## Task goal
Your task is to copy every line of the entries that holds the word "Citation".

## Data in this exercise

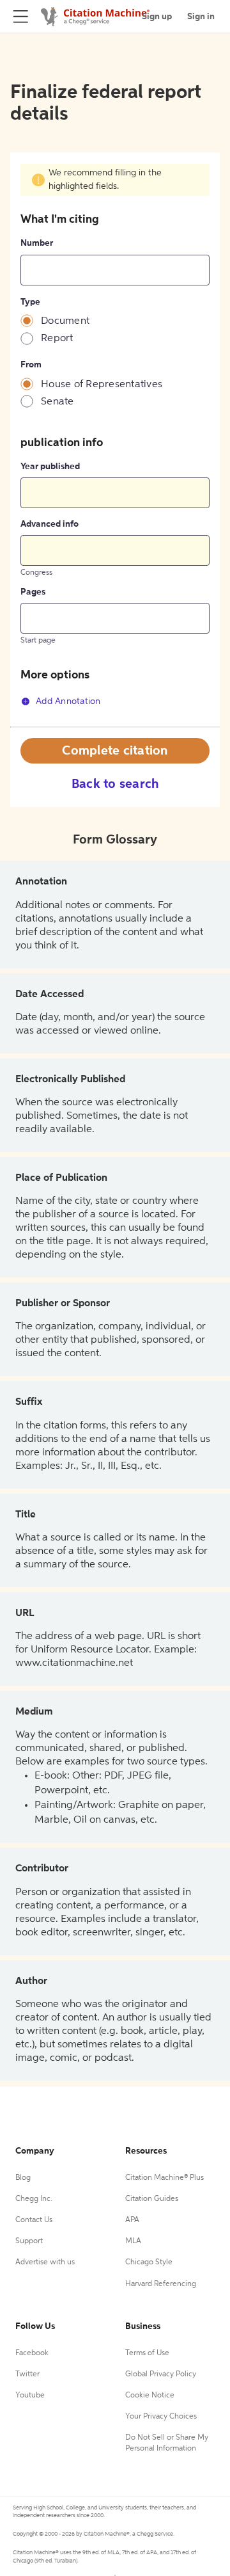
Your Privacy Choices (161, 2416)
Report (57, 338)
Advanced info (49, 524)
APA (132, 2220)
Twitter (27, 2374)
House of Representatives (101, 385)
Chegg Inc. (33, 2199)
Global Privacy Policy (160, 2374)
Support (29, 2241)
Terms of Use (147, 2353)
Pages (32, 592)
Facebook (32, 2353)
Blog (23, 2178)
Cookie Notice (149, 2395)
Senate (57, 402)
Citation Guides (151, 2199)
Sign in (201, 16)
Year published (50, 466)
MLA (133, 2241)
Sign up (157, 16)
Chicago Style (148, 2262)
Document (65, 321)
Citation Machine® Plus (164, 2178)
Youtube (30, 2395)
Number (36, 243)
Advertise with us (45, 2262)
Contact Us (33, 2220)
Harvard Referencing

## Answer box
Citation Guides (151, 2199)
Citation Machine® Plus (164, 2178)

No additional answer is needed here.